Start of SOURCE MATERIAL

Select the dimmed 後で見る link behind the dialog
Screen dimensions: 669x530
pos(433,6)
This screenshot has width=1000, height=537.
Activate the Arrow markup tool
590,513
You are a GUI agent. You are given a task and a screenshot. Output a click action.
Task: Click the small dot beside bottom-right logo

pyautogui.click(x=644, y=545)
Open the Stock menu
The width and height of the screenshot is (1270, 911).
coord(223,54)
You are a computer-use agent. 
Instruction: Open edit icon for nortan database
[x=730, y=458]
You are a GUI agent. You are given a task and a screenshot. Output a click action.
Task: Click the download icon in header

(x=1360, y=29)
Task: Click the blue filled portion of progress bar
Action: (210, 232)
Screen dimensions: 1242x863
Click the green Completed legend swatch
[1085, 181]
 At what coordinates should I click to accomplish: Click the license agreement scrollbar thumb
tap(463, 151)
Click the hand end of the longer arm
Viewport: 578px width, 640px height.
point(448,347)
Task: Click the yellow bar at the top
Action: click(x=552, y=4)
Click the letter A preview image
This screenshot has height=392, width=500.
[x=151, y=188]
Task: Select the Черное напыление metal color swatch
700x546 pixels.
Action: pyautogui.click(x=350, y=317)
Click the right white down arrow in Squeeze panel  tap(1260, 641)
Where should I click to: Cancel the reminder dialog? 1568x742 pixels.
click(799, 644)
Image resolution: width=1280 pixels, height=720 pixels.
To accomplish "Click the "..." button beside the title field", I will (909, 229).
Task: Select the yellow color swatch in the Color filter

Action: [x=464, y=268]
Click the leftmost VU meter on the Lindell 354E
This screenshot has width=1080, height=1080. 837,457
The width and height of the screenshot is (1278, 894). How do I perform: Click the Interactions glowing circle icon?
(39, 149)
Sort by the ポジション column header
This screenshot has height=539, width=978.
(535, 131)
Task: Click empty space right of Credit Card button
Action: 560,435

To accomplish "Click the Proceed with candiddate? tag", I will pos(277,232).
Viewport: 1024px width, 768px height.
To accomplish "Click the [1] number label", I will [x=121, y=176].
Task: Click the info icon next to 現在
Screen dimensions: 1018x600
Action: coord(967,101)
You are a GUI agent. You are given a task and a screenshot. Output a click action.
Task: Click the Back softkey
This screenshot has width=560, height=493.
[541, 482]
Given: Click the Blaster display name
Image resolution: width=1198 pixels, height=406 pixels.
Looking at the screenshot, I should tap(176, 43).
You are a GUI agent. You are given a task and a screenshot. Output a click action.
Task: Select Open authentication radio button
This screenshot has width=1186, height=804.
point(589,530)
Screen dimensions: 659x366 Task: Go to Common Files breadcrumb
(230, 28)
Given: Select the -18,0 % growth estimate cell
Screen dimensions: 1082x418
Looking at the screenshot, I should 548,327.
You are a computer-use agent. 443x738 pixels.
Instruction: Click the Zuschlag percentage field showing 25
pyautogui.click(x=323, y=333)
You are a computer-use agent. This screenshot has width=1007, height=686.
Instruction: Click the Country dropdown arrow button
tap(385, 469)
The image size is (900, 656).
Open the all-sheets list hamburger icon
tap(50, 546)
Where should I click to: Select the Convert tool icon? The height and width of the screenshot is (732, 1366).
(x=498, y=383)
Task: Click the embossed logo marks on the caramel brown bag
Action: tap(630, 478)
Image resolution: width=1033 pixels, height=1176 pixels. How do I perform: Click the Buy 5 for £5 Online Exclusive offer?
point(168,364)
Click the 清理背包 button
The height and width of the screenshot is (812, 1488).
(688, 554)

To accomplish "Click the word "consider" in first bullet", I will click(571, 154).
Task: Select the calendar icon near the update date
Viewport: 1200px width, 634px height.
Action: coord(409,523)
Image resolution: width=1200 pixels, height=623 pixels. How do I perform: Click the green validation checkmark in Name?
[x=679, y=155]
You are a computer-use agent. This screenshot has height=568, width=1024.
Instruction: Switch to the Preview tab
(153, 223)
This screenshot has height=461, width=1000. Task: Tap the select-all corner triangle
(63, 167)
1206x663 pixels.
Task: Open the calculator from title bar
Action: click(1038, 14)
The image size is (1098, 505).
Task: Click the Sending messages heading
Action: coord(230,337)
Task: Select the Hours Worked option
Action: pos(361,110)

End of SOURCE MATERIAL

**TASK INSTRUCTIONS**
In the lines above, locate the string "will". Copy every line where it occurs.

**TASK RESULT**
To accomplish "Click the "..." button beside the title field", I will (909, 229).
To accomplish "Click the Proceed with candiddate? tag", I will pos(277,232).
To accomplish "Click the [1] number label", I will [x=121, y=176].
To accomplish "Click the word "consider" in first bullet", I will click(571, 154).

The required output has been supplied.